I have problem by running two cufftExecC2C concurrently, even if I use a different FFTplan for each cufftExecC2C. These two cufftExecC2C are in two different Windows(XP) threads which run independently. It happends regularly that these two threads call each of the cufftExecC2C at the same time (or perhaps in miroseconds of interval).
Is there any way to synchronize these two cufftExecC2C so that one is run after the other? Or, is there something wrong in my implementation?
Many thanks in advance.
QY, from Montana
One issue might be that the two host threads use two different CUDA contexts to launch the kernels. May want to ensure they share the context or may want to launch them from the same host thread.
Great thanks for the help.
I’ve tested that it is not a problem when the two cufftExecC2C are launched from the same host thread, since the two cufftExecC2C are using CUDA resources seriesly under this case.
My application has to run the two host threads asynchronously, for a critical task computation, and a low-priority computation.
In your comments “One issue might be that the two host threads use two different CUDA contexts to launch the kernels”, could you tell me how to ensure the two cufftExecC2C share the same context?
perhaps you need to associate different CUDA stream with each plan in different host threads. Then, kernel launches going on different streams have a chance of running concurrently. However, there are still many implicit synchronization events that can prevent concurrent kernel execution. May want to check section “126.96.36.199.4 Implicit Synchronization” of the 4.0 CUDA C Programming Guide for more details.
The CUDA SDK also includes a sample code for concurrent kernels. May want to study how kernels get launched concurrently there.
Your CUDA device also needs to support concurrent kernel execution, i.e. must be compute capability 2.0 or higher.

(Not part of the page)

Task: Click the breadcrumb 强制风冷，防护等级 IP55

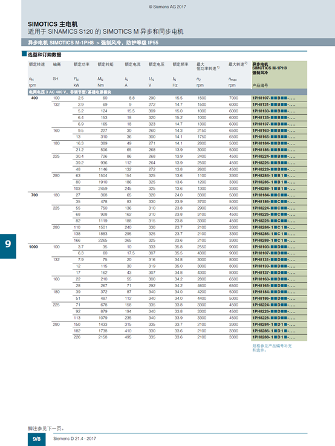Action: pos(130,43)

Contexts may not be an issue, as it seems recent CUDA versions have host threads share the same “primary” device context. Could verify that by obtaining the current CUDA context in each thread and printing (the pointer) to compare…
I really appreciate your helpful suggestions, and will let you know the progress.
Happy New Year!
You will not be able to run concurrent FFTs from multiple threads. Even from a single thread, it is going to be very unlikely since you can’t control the launch configuration.
Is it unlikely or impossible?
I haven’t done it using CUFFT, have done with my own FFT kernels, exactly for real-time (which often implies small job/amount of data).
With CUFFT, the number of blocks might be smaller than the number of SMs and using independent streams would enable concurrent kernel execution. But, depending on the CUFFT implementation it might be impossible.
It is useful that CUFFT provides a way to associate stream with a plan, enabling the possibility of concurrent kernel execution.
So, I am curious, is it impossible or unlikely, and why?
The main reason for using streams is to overlap I/O and compute.
Since you can’t control the execution configuration for CUFFT, you may have concurrent execution in very particular cases ( very small FFTs that are not using all the SMs).
So, I will say that it is highly unlikely, borderline impossible, to achieve concurrent executions with CUFFT.
If you are using custom kernels, you have control on the execution configuration and have a better chance of getting two kernels resident and running at the same time.